8. Zoetis 23.6 GMS Strongid Paste 

43.9% of pyrantel pamoate for use in horses and foals to remove and control mature infections of larger strongyles, pinworms, small strongyles, and roundworms is contained in Strongid paste. 

Features

  • 23. 6 gms
  • Each syringe treats 1 200 lbs

Worm Counts and Worm Prevention!

It is a good idea to take the time to manage your horse worming program with the use of worm counts and only to use horse wormer when the counts are high enough to raise a need for it, although owning horses makes life busy enough. To test your horse, the following are the three types of worm count:

1) Faecal egg count 

The worm count estimation is done based on the eggs seen in the feces after the fecal sample is taken. It does not indicate any encysted worms or tapeworm eggs as it is a practical test.

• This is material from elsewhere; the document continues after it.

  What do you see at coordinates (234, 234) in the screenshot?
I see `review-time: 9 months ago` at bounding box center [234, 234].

It may not be required to worm, though dependent on the time of the year, it would be advisable to worm for tapeworm or encysted worms if less than 200 eggs per gram are present.

 2) ELISA Blood test –

It is used for the detection of tapeworm.

 3) EQUISAL Saliva test 

Determining the tapeworm burden, a more recent test measures the level of tapeworm antibodies.

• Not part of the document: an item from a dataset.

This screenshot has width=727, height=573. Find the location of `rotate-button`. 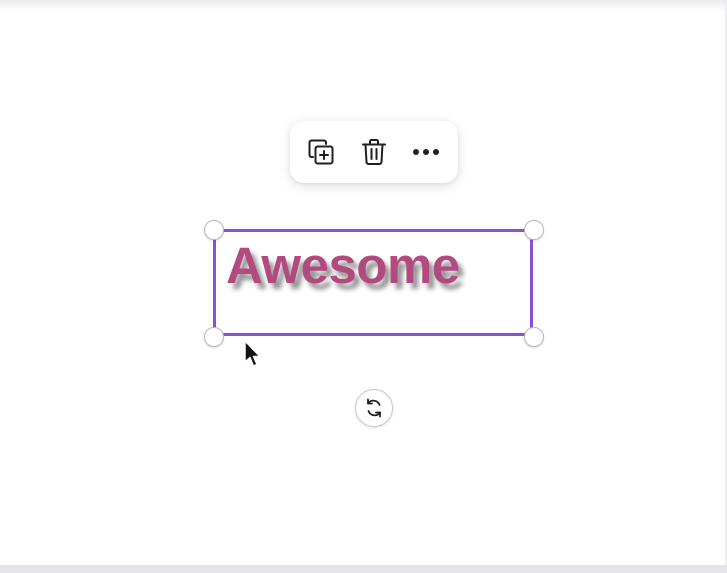

rotate-button is located at coordinates (374, 408).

The most effective way to manage equine worm burdens is with the use of worm counts and horse wormer, and it is known as the targeted strategic dosing. 

The following are the other ways in which you can manage and lower the risk of worm infestations:

  • Rotation of pasture

The field can rest in this way. In severe conditions, the number of larvae on the pasture will be reduced, and so you should aim to rest the pasture at critical times to make sure of optimal results, especially in severe conditions.

  • Mixed grazing

Reducing exposure to equines grazing in the same area as the worms are specific to the horse, sheep, and cattle and should consume the worms on the pasture without being affected. Any other livestock that is turned out will need to be on their horse worming plan regardless of any other management techniques used to keep the worm burdens to a minimum.

  • Removal of droppings

Picking on poo is not a job that is loved by many. But, it can be a great help to reduce the burden of your horse’s worm. Twice weekly, should you be performing this? It can be pretty beneficial here to reduce the size of the paddock.

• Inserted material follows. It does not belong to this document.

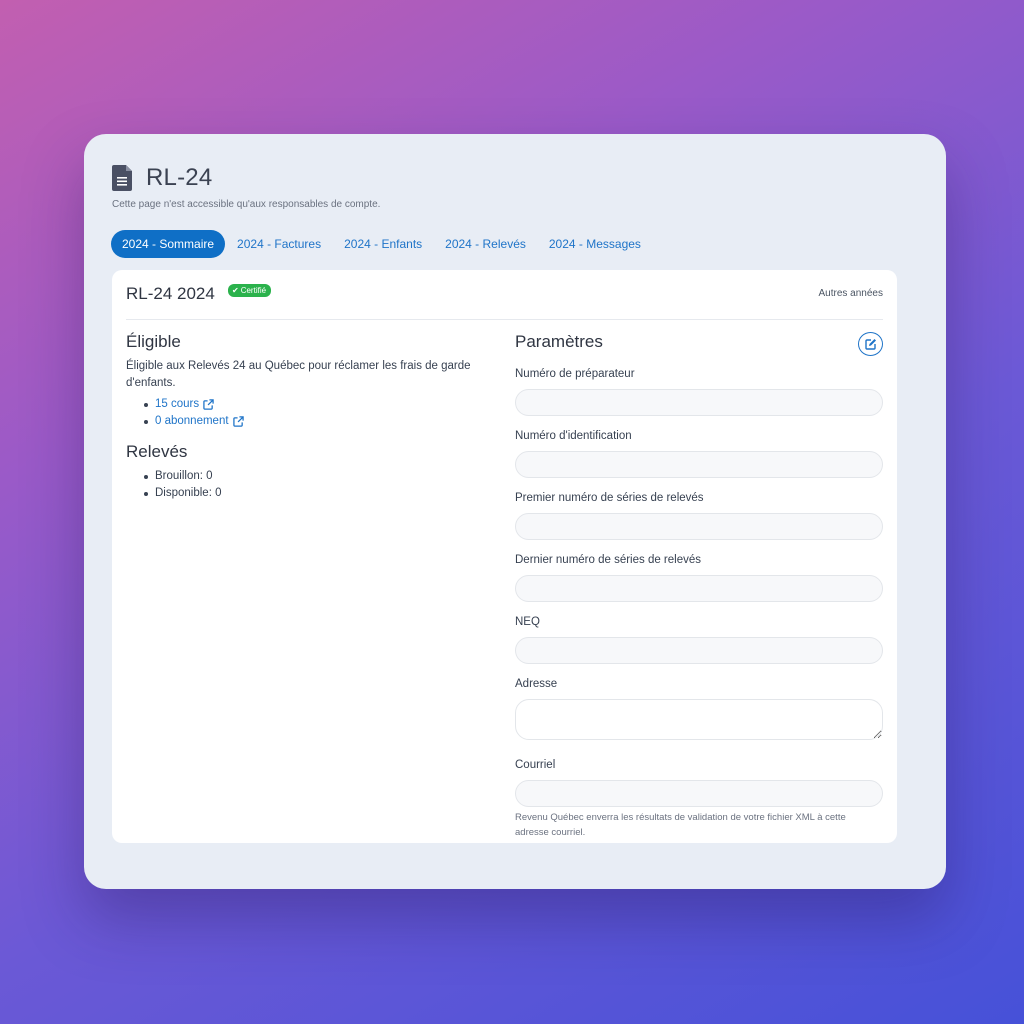 Image resolution: width=1024 pixels, height=1024 pixels. What do you see at coordinates (154, 342) in the screenshot?
I see `eligible-title: Éligible` at bounding box center [154, 342].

What should you use and when?

You are yet to find the need to use a horse wormer after you have navigated the world of worm counting, got your gloves on, and have taken the poo out of the field.

So, what now? You need to speak to your vet, or a registered SQP at your local retailer as wormers are veterinary drugs that should be prescribed if you think you need to worm. You should answer questions that allow the correct horse wormer to be prescribed if you are ordering horse wormers online.

A suitably qualified person or SQP should pass a set of exams and have a general knowledge of the health of animals and the legal system to become registered with AMTRA to sell the wormers. By participating in continuing professional development to ensure the most accurate information that is to be passed on to the customer, SQP’s should also keep up to date.

Handy Hints!

  • Always have a note of what and when you have used something. It would help you to find the best horse wormer for your horse.
  • It would help if you always got your horse’s weight monitored. You can use a weight tape to make sure of the correct dosage, although the weighbridges are the best. Your horse should also be in the correct size as the health can be affected if your horse tends to become over or underweight.
  • Try to mix up a portion of feed and then feed the rest when the wormer has been eaten or sneak it by putting the wormer in a jam sandwich or a cored-out apple as giving horse wormer to a horse is a challenge itself.
  • To maintain the gut health after giving a wormer, as any drug can hurt the gut flora as you try to feed a course of pre and probiotics. If your horse shows signs of clinical disease to prevent any further loss of condition, it is of particular importance.